La ricostruzione della giovane
Secondo la versione fornita dalla studentessa, la serata era iniziata in modo del tutto normale, con una conoscenza sui social, seguita da un incontro a casa di uno dei ragazzi coinvolti. Il gruppo, composto da lei, il giovane conosciuto online e un amico, aveva passato la notte chiacchierando, bevendo e giocando ai videogiochi. Ma, secondo la sua denuncia, la situazione sarebbe ben presto degenerata, con l'abuso che avrebbe coinvolto entrambi i ragazzi. La giovane, che racconta di aver tentato di respingere i due, sostiene che l'intera esperienza sia stata forzata.

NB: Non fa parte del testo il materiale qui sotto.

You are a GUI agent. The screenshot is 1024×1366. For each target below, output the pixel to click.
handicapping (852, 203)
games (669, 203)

Il giorno seguente, dopo aver ricevuto le prime cure mediche, la ragazza si è presentata in questura per formalizzare la denuncia. Le analisi mediche avrebbero confermato una positività alla cocaina, anche se la giovane sostiene di non aver assunto stupefacenti volontariamente, accusando i due ragazzi di averla drogata.
Indagini in corso
Le indagini sul caso sono tuttora in corso, con gli inquirenti che stanno cercando di raccogliere ulteriori prove per chiarire la dinamica dell'incidente.